Write all of the entries out again exactly, but not the images.

START Available data

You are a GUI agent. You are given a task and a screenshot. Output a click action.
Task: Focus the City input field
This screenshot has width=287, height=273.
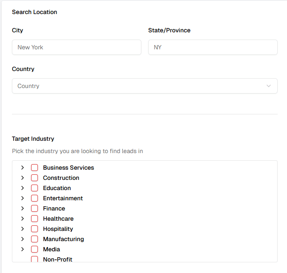click(77, 47)
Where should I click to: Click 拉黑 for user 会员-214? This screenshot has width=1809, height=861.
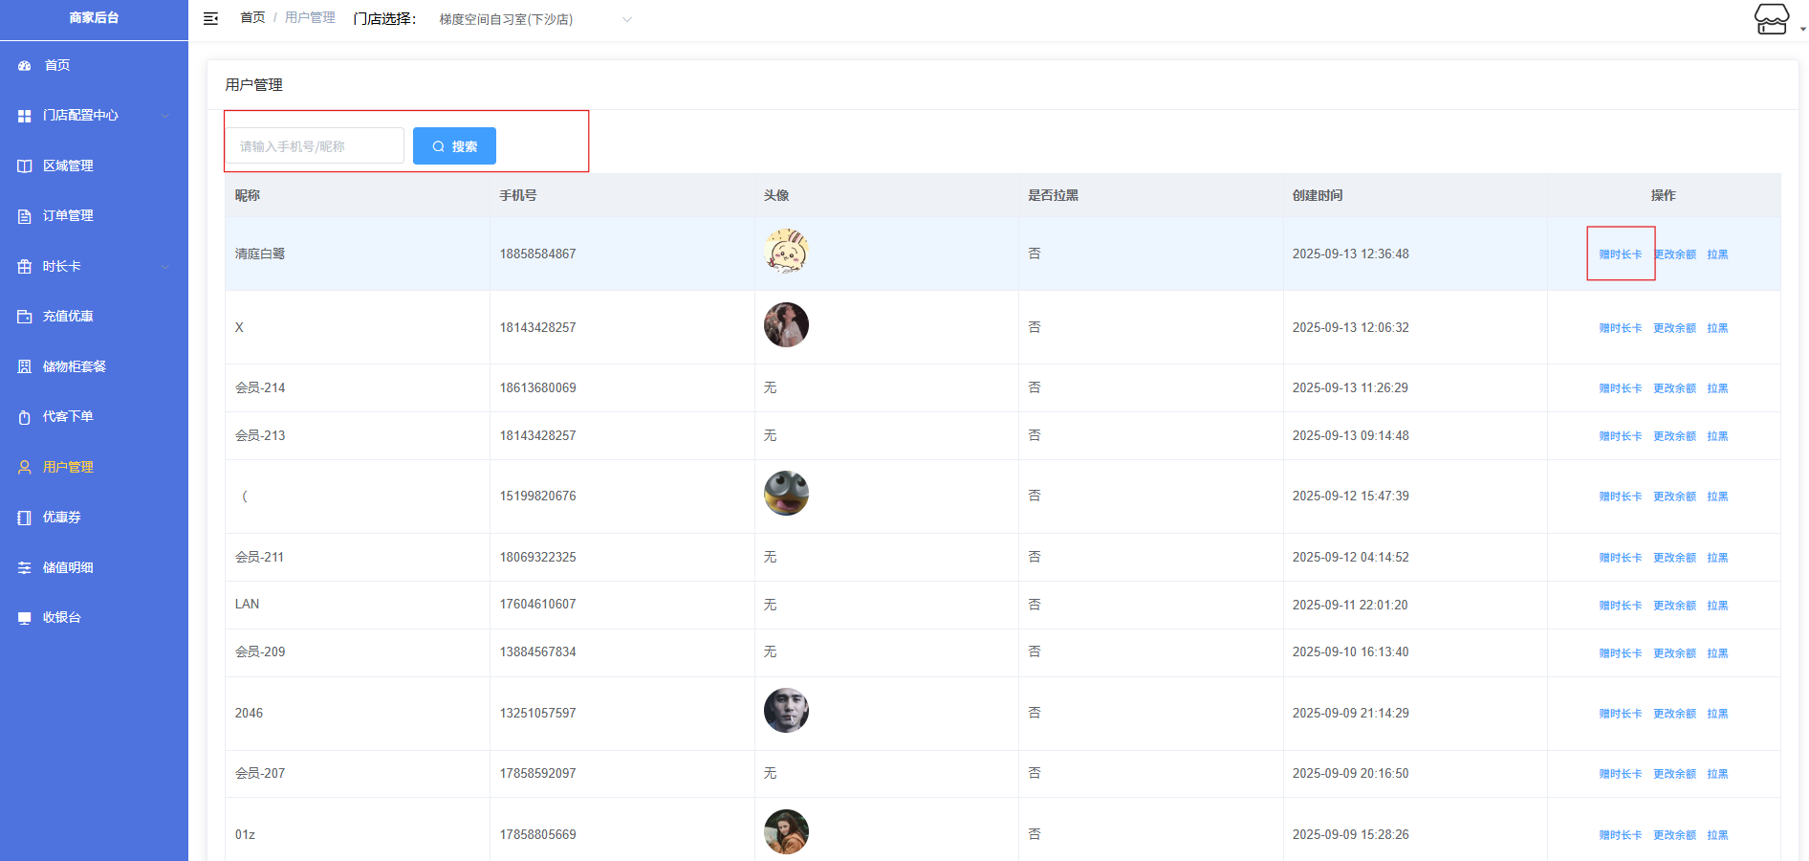click(1717, 388)
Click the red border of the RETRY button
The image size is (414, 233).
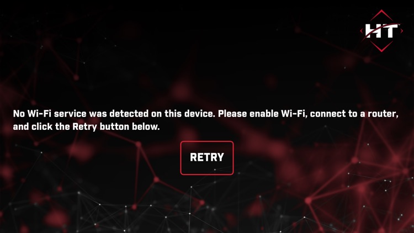pyautogui.click(x=207, y=141)
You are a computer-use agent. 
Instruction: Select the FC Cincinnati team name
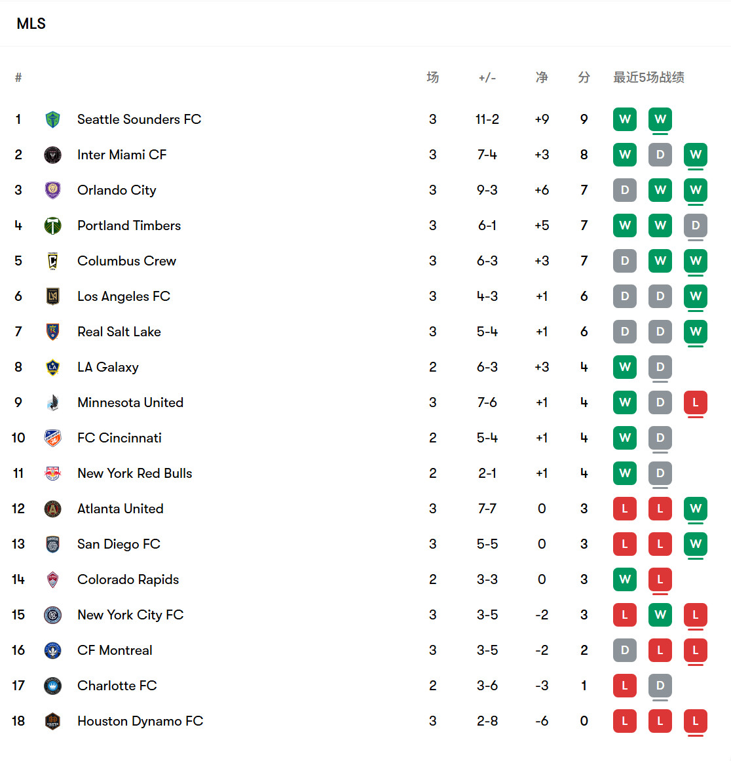[x=119, y=438]
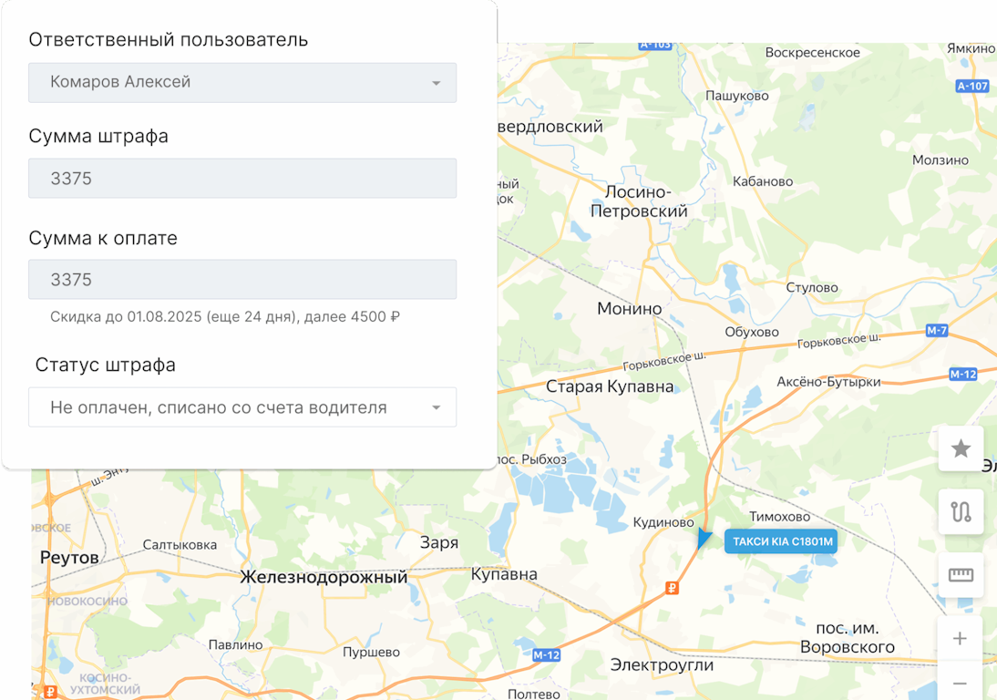Click the M-12 shield near Аксёно-Бутырки
This screenshot has width=997, height=700.
tap(962, 374)
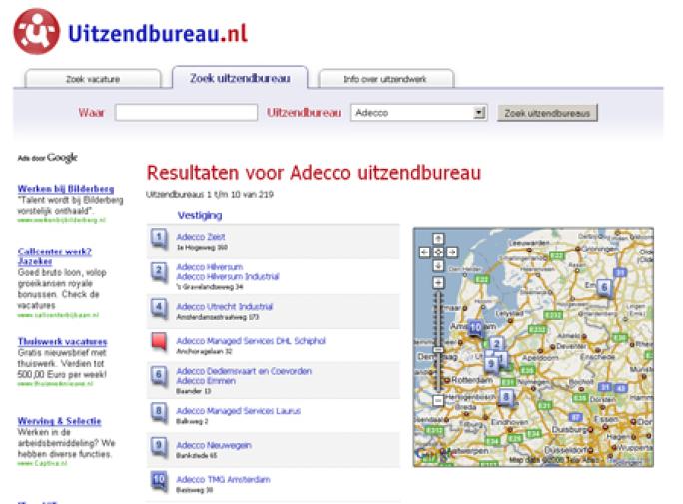
Task: Pan the map right with arrow button
Action: pos(450,252)
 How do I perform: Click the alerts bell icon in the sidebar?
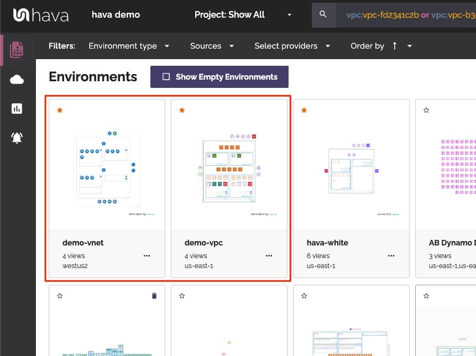(17, 138)
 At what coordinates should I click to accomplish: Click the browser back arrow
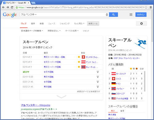click(x=3, y=7)
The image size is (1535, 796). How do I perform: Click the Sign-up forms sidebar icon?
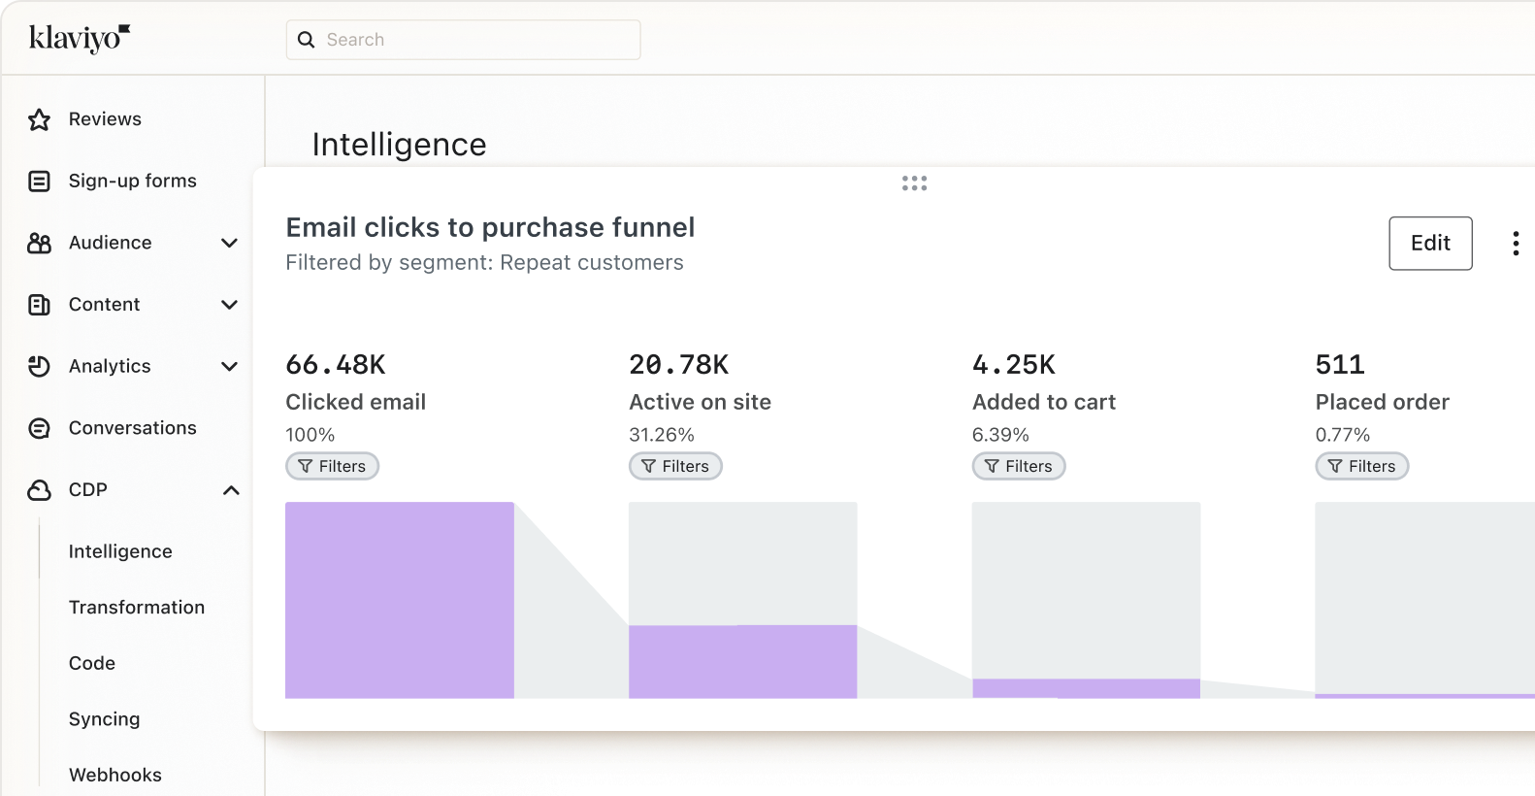39,182
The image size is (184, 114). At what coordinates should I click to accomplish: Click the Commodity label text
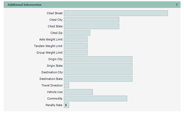tap(55, 99)
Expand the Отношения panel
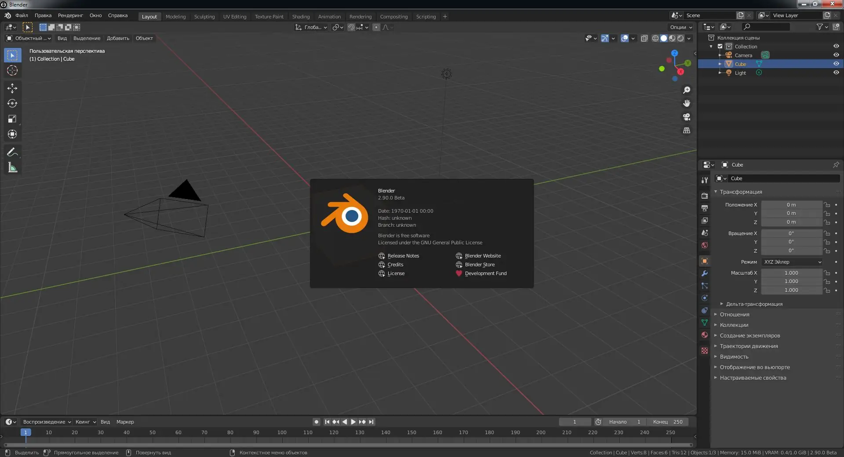Screen dimensions: 844x457 click(x=734, y=315)

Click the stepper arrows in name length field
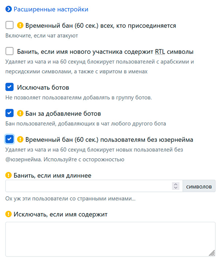pos(176,186)
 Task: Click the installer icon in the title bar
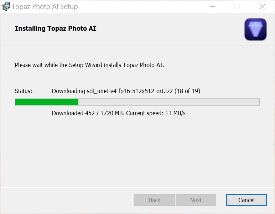coord(6,6)
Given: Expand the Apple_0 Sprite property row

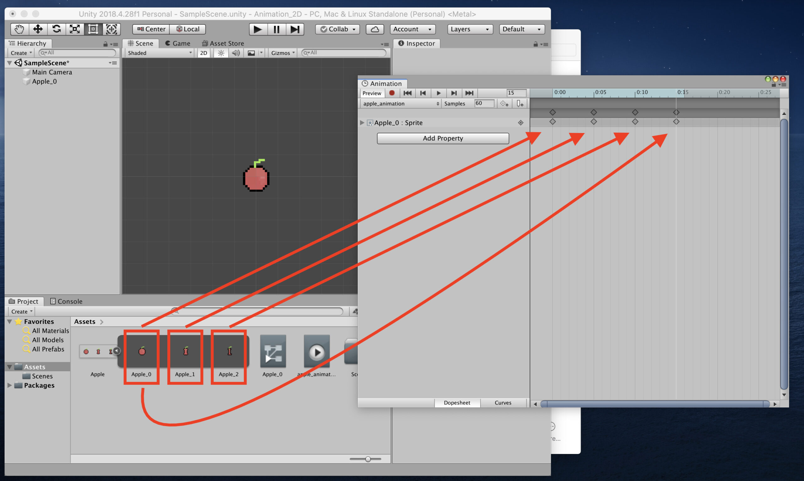Looking at the screenshot, I should 362,122.
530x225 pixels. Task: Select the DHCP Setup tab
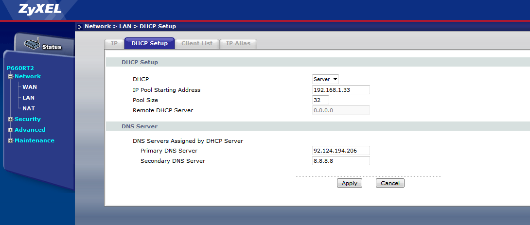pyautogui.click(x=149, y=43)
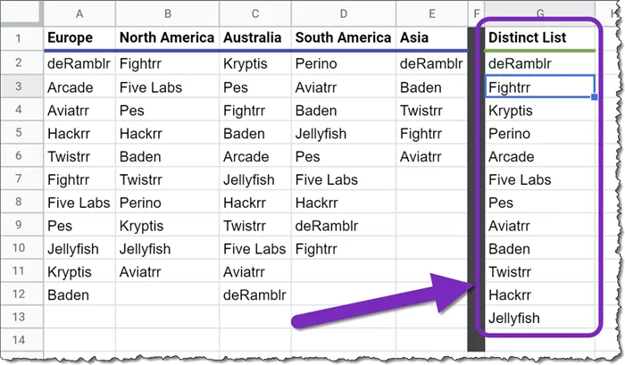Screen dimensions: 625x365
Task: Click Five Labs in North America column
Action: point(167,87)
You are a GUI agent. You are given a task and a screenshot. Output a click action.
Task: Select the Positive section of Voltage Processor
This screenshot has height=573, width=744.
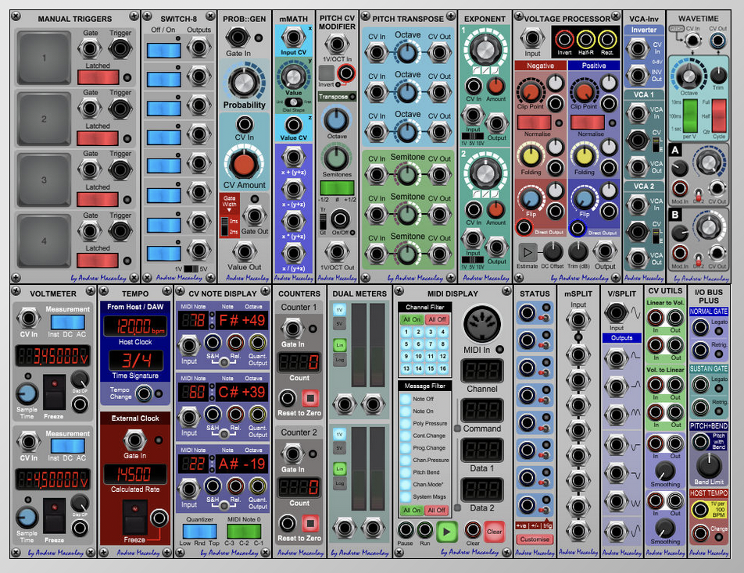click(x=596, y=66)
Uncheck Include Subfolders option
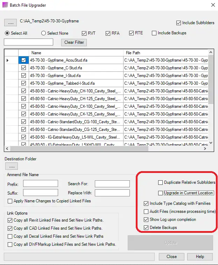 [179, 23]
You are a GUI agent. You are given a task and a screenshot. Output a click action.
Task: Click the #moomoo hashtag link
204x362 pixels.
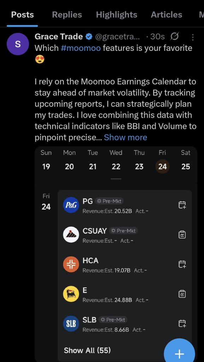(81, 48)
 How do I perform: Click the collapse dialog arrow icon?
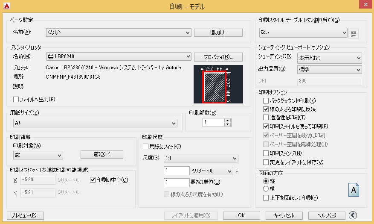pyautogui.click(x=353, y=215)
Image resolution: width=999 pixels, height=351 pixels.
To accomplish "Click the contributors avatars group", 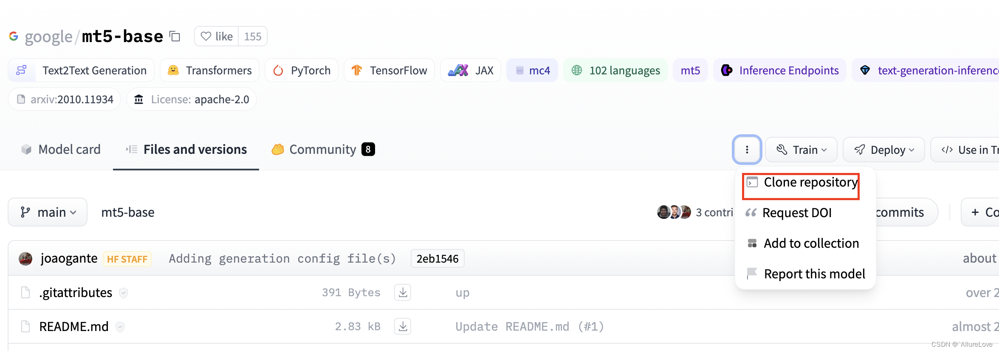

END Available data

= Exercise result =
You are a GUI agent. You are given a task and a screenshot. Output a click action.
Task: Focus the City input field
This screenshot has width=287, height=273.
click(77, 47)
Where should I click to: Click 拉黑 for user 会员-214? This screenshot has width=1809, height=861.
click(1717, 388)
Click the red border of the RETRY button
The image size is (414, 233).
pyautogui.click(x=207, y=141)
You are a computer-use agent. 
Instruction: Select the FC Cincinnati team name
[x=119, y=438]
Click the M-12 shield near Аксёно-Бутырки
This screenshot has width=997, height=700.
tap(962, 374)
Task: Pan the map right with arrow button
Action: pos(450,252)
 How do I perform: Click the alerts bell icon in the sidebar?
(17, 138)
 At what coordinates should I click to accomplish: Click the browser back arrow
click(x=3, y=7)
The image size is (1535, 796). How do I perform: Click the Sign-up forms sidebar icon?
39,182
The image size is (184, 114). At what coordinates should I click to accomplish: Click the Commodity label text
tap(55, 99)
Expand the Отношения panel
Screen dimensions: 844x457 click(x=734, y=315)

Click the stepper arrows in name length field
pos(176,186)
 Task: Click the installer icon in the title bar
coord(6,6)
Given: Expand the Apple_0 Sprite property row

Looking at the screenshot, I should 362,122.
530x225 pixels. Task: Select the DHCP Setup tab
pyautogui.click(x=149, y=43)
Screen dimensions: 625x365
Task: Click Five Labs in North America column
Action: point(167,87)
You are a GUI agent. You are given a task and a screenshot. Output a click action.
Task: Select the Positive section of Voltage Processor
This screenshot has height=573, width=744.
click(x=596, y=66)
Uncheck Include Subfolders option
 [179, 23]
You are a GUI agent. You are given a task and a screenshot. Output a click action.
Task: Click the #moomoo hashtag link
204x362 pixels.
(81, 48)
 How do I perform: Click the collapse dialog arrow icon?
pyautogui.click(x=353, y=215)
Image resolution: width=999 pixels, height=351 pixels.
To accomplish "Click the contributors avatars group", 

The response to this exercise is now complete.